Il progetto, o sarebbe meglio dire la visione, sviluppato per quattro decenni da quel seme di calce bianca, è cresciuto attraverso il coinvolgimento di tutta la comunità locale e di un'eccezionale collettività artistica internazionale; il seme ha generato il Paese Museo di San Sperate.

 

2008


il patrimonio artistico attuale, rappresentato da centinaia e centinaia di interventi tra murales, installazioni, sculture, gigantografie, costituisce la griglia di tempo nella quale il paese San Sperate ha integrato e completato la sua identità contadina: il muralismo è ormai parte essenziale della fisionomia del centro, ed è ciò che lo ha reso noto internazionalmente.

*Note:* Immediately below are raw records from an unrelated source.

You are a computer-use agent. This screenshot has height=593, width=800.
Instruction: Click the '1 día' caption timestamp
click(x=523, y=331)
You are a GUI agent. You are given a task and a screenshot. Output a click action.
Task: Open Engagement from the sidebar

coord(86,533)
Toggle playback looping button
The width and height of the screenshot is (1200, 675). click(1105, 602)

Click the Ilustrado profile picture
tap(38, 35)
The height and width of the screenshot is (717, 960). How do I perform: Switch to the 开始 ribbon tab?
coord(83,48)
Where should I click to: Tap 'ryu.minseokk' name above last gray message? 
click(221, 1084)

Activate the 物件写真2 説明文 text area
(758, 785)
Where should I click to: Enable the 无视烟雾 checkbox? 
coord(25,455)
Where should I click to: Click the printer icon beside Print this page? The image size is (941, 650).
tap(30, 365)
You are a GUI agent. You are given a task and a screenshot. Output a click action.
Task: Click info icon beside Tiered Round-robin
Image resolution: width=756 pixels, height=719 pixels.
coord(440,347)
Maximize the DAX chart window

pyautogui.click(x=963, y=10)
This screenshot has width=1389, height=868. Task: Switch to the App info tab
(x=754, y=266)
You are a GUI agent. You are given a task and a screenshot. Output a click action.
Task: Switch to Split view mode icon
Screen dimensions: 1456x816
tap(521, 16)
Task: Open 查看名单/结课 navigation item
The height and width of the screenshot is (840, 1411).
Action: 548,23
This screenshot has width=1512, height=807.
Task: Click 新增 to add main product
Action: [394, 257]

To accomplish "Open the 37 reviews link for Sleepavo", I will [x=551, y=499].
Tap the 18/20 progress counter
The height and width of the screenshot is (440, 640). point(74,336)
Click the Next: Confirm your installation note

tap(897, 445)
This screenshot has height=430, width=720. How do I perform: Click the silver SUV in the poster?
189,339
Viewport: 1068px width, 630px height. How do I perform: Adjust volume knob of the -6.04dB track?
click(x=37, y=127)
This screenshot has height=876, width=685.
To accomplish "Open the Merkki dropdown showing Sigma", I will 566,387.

Con il 40° anniversario del muralismo, oltre alle analisi e riflessioni sulla propria esperienza, San Sperate riconosce l'opportunità di un ulteriore sviluppo e ricerca, consapevole dell'importanza degli eventi artistico-culturali di alto livello come dei progetti speciali legati alla tutela e all'incremento del proprio patrimonio, per rilanciare l'immagine dell'Isola nell'ambito internazionale. La maturità raggiunta dal Paese Museo porta all'ambizioso obiettivo di rendere stabile e permanente l'idea di San Sperate come centro internazionale di scambi e di confronti, un luogo dove il mondo raffinato e spesso surreale dell'arte possa convivere, ispirarsi e lasciarsi ispirare dai piccoli e grandi rituali della vita contadina.

La chiave della manifestazione quindi rimane quella della convivenza e interazione tra arte e vita quotidiana, ma con la volontà di uscire dalla dimensione effimera dell’evento per generare azioni permanenti diffuse nel tessuto urbano, oltre che occasioni di riflessione sul contemporaneo.